[Pixel coordinate grounding data]
»»

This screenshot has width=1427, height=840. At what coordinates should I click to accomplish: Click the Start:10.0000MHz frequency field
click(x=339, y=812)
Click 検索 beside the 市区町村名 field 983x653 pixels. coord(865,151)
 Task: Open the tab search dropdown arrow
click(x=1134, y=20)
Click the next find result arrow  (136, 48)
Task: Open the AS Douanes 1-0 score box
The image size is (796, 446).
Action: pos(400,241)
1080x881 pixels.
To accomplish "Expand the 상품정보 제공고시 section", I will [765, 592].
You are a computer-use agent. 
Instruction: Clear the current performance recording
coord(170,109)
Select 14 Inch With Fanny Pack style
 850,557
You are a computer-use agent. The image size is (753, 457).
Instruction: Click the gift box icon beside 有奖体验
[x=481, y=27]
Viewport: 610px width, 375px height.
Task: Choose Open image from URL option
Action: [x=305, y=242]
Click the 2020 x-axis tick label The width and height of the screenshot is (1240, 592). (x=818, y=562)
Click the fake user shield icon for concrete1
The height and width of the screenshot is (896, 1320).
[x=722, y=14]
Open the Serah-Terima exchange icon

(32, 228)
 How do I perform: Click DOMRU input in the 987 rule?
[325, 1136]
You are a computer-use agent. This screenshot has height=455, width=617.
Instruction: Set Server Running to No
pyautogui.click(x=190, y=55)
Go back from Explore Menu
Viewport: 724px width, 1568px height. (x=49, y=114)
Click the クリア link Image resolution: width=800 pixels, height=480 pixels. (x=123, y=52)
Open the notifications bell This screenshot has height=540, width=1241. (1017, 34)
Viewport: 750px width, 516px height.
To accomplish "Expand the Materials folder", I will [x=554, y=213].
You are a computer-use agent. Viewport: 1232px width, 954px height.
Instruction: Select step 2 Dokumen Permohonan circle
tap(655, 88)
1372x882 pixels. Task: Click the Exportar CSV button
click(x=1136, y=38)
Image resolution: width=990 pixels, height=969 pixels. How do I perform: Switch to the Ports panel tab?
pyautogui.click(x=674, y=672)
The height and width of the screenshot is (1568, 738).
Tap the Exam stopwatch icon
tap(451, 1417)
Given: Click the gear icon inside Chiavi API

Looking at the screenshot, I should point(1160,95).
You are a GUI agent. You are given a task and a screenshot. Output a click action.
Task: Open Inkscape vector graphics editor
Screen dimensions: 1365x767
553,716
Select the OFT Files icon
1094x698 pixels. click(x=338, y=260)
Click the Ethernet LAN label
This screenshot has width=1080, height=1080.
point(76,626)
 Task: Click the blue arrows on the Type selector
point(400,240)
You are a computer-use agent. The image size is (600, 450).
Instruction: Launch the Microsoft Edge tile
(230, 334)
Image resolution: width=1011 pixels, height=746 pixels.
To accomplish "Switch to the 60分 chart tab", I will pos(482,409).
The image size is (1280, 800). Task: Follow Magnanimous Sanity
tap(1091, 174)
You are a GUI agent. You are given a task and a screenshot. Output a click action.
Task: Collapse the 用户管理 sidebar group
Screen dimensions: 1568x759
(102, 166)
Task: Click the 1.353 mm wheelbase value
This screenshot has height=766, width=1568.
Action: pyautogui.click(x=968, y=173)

««

◆ Work instructions:
Using the entries above, give again exactly the lines from the line holding "Task: Click the blue" through the line holding "Image resolution: width=1011". Include both end lines and nothing else.

◆ Exercise response:
 Task: Click the blue arrows on the Type selector
point(400,240)
You are a computer-use agent. The image size is (600, 450).
Instruction: Launch the Microsoft Edge tile
(230, 334)
Image resolution: width=1011 pixels, height=746 pixels.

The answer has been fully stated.